According to HSE prosecution records (2021-2023), organisations that documented ALARP analysis (risk assessments with cost-benefit justification) are significantly more likely to successfully defend ALARP challenges in court. Conversely, organisations with minimal or absent documentation (no risk assessments, no control justification) typically face larger fines and higher conviction rates. The average fine for HSE prosecutions where ALARP documentation was absent exceeded £500,000, while fines where documentation was robust averaged £200,000-£300,000.

Implementing & Monitoring ALARP: From Manual to Digital

Manual approach: A company's risk assessments are stored in Excel or paper files, often inconsistent in format and depth.

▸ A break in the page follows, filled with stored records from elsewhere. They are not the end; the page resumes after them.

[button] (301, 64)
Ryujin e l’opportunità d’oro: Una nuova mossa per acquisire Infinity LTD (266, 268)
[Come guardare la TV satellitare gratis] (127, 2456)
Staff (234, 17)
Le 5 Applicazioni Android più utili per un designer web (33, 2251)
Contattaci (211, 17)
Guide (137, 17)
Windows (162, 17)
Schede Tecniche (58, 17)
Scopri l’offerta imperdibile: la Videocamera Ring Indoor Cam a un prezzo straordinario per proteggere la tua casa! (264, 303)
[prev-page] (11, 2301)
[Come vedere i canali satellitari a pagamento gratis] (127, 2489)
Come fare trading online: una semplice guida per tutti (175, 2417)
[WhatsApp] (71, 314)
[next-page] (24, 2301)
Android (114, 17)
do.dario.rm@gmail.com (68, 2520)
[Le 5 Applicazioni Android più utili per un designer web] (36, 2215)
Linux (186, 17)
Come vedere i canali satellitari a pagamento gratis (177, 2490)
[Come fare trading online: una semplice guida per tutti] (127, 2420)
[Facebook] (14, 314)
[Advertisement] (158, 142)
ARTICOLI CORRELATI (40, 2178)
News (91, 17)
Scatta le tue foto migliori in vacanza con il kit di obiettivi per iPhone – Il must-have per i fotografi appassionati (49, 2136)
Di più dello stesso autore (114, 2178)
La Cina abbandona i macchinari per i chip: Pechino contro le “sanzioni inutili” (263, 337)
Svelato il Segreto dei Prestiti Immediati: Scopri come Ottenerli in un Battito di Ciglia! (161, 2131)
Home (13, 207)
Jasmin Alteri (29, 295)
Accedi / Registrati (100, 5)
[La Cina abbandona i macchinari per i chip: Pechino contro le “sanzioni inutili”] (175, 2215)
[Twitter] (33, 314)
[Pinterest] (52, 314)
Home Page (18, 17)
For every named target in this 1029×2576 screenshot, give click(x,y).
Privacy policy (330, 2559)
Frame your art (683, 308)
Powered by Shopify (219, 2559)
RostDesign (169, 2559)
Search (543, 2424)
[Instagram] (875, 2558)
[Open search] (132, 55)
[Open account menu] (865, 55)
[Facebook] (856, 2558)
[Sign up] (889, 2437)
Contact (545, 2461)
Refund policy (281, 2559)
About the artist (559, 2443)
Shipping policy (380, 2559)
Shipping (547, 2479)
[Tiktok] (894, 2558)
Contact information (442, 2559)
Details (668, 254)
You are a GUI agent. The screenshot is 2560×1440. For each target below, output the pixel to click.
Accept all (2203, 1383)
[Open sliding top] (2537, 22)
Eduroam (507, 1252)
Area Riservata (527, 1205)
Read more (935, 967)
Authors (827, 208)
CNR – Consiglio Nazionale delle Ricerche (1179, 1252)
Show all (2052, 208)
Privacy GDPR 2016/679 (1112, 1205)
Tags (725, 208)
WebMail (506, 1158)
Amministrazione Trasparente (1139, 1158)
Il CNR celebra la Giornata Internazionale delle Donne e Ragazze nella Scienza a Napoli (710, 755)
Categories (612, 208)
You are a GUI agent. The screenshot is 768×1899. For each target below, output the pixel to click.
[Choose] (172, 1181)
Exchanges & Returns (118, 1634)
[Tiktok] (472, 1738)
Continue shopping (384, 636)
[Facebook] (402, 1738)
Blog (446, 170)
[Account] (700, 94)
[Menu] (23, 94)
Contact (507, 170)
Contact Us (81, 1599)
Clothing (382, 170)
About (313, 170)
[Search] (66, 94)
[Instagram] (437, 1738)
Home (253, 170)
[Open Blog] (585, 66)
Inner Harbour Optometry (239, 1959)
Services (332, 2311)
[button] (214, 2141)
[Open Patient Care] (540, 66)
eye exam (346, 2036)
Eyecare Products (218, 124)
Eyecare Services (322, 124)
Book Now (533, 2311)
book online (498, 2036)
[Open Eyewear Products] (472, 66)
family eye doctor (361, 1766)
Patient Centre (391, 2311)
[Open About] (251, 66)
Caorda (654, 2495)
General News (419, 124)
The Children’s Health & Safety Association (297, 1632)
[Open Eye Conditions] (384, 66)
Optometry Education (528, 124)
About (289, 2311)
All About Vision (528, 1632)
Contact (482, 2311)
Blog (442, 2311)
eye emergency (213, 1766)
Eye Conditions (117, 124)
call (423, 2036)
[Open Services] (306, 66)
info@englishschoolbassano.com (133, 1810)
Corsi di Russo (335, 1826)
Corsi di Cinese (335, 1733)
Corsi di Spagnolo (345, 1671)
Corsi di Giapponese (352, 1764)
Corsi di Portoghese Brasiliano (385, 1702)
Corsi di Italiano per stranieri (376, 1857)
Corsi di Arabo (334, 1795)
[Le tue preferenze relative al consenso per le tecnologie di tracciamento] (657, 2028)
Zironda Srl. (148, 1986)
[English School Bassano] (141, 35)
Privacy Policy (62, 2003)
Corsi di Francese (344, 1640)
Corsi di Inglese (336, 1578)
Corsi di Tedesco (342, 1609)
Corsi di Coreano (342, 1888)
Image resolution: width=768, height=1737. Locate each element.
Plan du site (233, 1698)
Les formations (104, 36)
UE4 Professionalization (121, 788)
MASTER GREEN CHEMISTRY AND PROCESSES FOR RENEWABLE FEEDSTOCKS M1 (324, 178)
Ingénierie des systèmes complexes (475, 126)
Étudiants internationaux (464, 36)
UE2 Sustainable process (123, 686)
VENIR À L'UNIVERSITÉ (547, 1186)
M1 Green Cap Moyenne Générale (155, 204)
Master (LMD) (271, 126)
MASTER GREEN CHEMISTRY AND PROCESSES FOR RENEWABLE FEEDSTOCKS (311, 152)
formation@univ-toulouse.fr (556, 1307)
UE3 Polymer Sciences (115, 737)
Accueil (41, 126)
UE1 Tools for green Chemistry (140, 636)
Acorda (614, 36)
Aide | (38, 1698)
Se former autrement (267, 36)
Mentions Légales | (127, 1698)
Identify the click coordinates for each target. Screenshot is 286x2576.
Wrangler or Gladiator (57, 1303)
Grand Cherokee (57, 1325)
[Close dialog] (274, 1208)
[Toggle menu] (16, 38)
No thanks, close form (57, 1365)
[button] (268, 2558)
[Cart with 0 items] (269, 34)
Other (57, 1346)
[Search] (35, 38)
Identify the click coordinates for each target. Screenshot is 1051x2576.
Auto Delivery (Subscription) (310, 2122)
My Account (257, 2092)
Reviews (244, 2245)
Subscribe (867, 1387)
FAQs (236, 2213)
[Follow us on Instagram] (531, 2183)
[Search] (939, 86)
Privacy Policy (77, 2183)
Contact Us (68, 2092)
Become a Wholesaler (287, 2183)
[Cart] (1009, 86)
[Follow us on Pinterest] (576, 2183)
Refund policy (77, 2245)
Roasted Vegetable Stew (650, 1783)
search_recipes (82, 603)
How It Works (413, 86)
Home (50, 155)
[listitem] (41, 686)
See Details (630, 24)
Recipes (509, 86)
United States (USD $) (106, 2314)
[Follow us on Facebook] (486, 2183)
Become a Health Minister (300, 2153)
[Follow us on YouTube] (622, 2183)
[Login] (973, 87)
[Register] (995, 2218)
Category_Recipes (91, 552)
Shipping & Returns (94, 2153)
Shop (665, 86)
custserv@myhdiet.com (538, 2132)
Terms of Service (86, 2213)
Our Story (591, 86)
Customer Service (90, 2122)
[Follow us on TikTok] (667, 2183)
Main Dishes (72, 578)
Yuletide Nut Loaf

When the HSE inspects, risk assessments cannot be easily located or are discovered to be incomplete (missing cost-benefit analysis, no documentation of why alternatives were rejected). During prosecution, the company cannot prove ALARP compliance due to poor documentation. Fines are higher because the burden of proof is reversed; the company must prove ALARP, not the HSE.

Digital approach: All risk assessments are recorded in a centralised system with mandatory fields: hazard, risk rating, control hierarchy steps considered (with yes/no and justification), cost-benefit analysis, residual risk acceptance, implementation date, review schedule. When controls are implemented, photos and completion evidence are attached. When incidents occur, the system links the incident back to the relevant risk assessment and control, flagging any ALARP gaps. Audit trails demonstrate systematic decision-making to regulators.

Dockt's platform integrates ALARP risk assessment with credential and control monitoring. When a hazard is identified, the system links it to required certifications and training (e.g., fall protection hazard to require fall rescue training credential). When controls are implemented, Dockt tracks their compliance status and flags if Competent Person supervision is lapsed or if required certifications expire. This ensures ALARP analysis is not merely theoretical but operationalised and monitored.

Best Practices for ALARP Compliance

• Document Risk Assessment & ALARP Analysis Thoroughly: For every significant hazard, maintain a risk assessment documenting: hazard, current risk level, control hierarchy steps considered, cost-benefit analysis (if a step was rejected), controls implemented, residual risk, and review date. This documentation is your ALARP defence.
• Use the Control Hierarchy Systematically: Do not skip steps. If you propose PPE as a control, document why elimination, substitution, and engineering controls were not reasonably practicable. Courts are suspicious of control hierarchies that jump directly to PPE.
• Conduct Cost-Benefit Analysis for Significant Controls: For expensive controls (e.g., £50,000+ or affecting all operations), document the benefit: How many incidents would be prevented? How severe are those incidents? Compare cost to severity and probability. Show that cost is not grossly disproportionate.
• Review ALARP When Circumstances Change: ALARP is not a one-time assessment. When new equipment becomes available, when technology advances, when regulations change, or when incidents reveal control gaps, re-assess ALARP. Failure to update ALARP analysis when new control methods become available can shift the balance of proportionality.
• Prepare for the Burden of Proof: In any HSE inspection or prosecution, you must prove ALARP compliance. Ensure your documentation is robust, contemporaneous (not created retrospectively), and demonstrates systematic decision-making. Use ALARP audits to identify and address any documentation gaps before regulators do.